Поэтому, когда один из представителей интеллектуальной элиты страны писал, вспоминая майский праздник, что труд стал, наконец, освободившись от печати пролетарских страданий, основой нового восприятия себя как части общности и что была «заново провозглашена часть прав человека», то это было не единичным проявлением восторга, а вполне определённым выражением преобладавшего тогда ощущения судьбоносности момента[467]. Днём позже, правда, вероломная акция против профсоюзов опять продемонстрировала другую сторону испытанной двойной тактики. Аналогичным образом 10 мая, в то время, как возглавляемый «человеком искусства-политиком» Адольфом Гитлером режим подогревал надежды на «золотой век» искусств, был сделан грубый жест открытой вражды к духовности: под звуки «патриотических мелодий», исполняемых оркестрами СА и СС, на площадях университетских городов было сожжено около двадцати тысяч «ненемецких книг», обрамлением этой акции служили факельные шествия и так называемые скандирования-заклинания огня.
По части тактики захват власти неизменно проводился с почти механически бездушной, но тем не менее безотказно действовавшей последовательностью средств одурманивания и нажима, а именно эта комбинация расчистила после 12 лет парламентского «междуцарствия» путь тому ощущению, что в Германии наконец появилось руководство и праздники: это был хорошо знакомый политический стиль государства с всевластными правителями наверху и исполнителями внизу, его традициями смог воспользоваться новый режим.
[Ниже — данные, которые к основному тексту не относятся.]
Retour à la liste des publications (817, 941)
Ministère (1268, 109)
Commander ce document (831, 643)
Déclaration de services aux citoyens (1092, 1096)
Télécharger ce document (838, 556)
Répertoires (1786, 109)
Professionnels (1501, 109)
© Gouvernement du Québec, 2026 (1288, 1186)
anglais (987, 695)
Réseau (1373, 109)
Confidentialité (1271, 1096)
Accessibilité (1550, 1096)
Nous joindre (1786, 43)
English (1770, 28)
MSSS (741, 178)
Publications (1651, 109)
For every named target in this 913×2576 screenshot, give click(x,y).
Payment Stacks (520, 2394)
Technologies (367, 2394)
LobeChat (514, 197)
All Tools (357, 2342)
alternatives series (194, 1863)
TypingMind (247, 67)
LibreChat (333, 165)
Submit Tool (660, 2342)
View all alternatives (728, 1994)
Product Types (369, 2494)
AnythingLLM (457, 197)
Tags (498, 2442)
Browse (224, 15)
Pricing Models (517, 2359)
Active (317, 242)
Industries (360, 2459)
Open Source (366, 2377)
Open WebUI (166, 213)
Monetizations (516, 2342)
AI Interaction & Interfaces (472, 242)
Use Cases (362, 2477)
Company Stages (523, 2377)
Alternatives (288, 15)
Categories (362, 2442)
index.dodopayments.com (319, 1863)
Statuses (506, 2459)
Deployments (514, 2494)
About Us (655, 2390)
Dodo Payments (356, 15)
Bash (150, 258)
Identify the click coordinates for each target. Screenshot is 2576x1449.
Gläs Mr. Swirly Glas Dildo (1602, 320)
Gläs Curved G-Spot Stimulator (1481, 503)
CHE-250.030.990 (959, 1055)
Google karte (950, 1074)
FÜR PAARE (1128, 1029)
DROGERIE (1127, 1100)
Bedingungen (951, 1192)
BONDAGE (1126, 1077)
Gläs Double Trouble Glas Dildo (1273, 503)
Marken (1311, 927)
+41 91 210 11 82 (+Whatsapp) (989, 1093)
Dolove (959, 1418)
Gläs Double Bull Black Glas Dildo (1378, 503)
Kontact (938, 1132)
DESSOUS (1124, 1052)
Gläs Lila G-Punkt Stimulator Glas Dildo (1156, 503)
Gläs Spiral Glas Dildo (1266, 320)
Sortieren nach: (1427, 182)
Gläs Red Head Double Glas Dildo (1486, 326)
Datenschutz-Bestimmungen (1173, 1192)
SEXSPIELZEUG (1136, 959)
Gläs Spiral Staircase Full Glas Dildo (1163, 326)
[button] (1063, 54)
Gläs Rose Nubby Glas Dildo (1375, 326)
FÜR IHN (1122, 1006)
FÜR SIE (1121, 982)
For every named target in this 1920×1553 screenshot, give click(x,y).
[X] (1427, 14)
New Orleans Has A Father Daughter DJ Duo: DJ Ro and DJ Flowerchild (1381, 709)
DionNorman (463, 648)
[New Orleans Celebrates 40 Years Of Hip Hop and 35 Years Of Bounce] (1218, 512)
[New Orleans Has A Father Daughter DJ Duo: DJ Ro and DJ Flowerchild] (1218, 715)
Поначалу часто случайные мероприятия по психологической обработке нации в нужном направлении были скоро приведены в систему, произошло твёрдое разграничение компетенций.
Наибольшее влияние в скрыто протекавшей борьбе завоевал на этой фазе Йозеф Геббельс, министерство которого с семью управлениями (пропаганда, радио, печать, кино, театр, музыка и изобразительное искусство) наиболее действенно осуществило притязания режима на тотальную регламентацию духовной и культурной сферы. Структуре министерства соответствовало незамедлительно начавшееся формирование имперской палаты культуры, которая в свою очередь, семью отдельными палатами охватывала всех занятых в сфере искусства и публицистики: архитектора равно как и торговца предметами искусства, художников, театральных декораторов, а также и осветителя, и продавца газет; всех их, открыто заявил Геббельс, новое государство хочет избавить от «чувства безутешной пустоты», отказ в приёме или исключение из этой организации надзора за культурой и её политизацией были равнозначны запрету заниматься своей профессией. И уже скоро полиция стала разбирать многочисленные доносы, выслеживать работы запрещённых деятелей искусства и контролировать соблюдение вынесенных постановлений о запрете на работу. В декабре 1933 года свыше тысячи книг или произведений искусства вообще подверглось запрету, не менее чем двадцать одной, отчасти конкурирующей инстанцией, годом позже эта судьба постигла уже свыше 4 тысяч публикаций. Революция нигде не останавливается, заявил Геббельс в одной из своих «основополагающих речей», посвящённых культуре, главное дело – чтобы «на место отдельного человека и его обожествления теперь встал народ и его обожествление. В центре всего стоит народ… У работника искусства есть, пожалуй, право считать себя вне политики в то время, когда политика сводится лишь к крикливым схваткам диадохов[468] между парламентскими партиями. Но в тот момент, когда политика пишет народную драму, когда крушат прежний мир, когда исчезают старые ценности и возникают новые – в этот момент деятель искусства не может сказать: «Меня это не касается». Это его ещё как касается»[469] Будучи имперским руководителем пропаганды НСДАП, Геббельс одновременно покрыл страну плотной сетью системы имперских управлений пропаганды, число которых было в конце концов доведено до 41, несколькими годами позже они были повышены до статуса имперских ведомств.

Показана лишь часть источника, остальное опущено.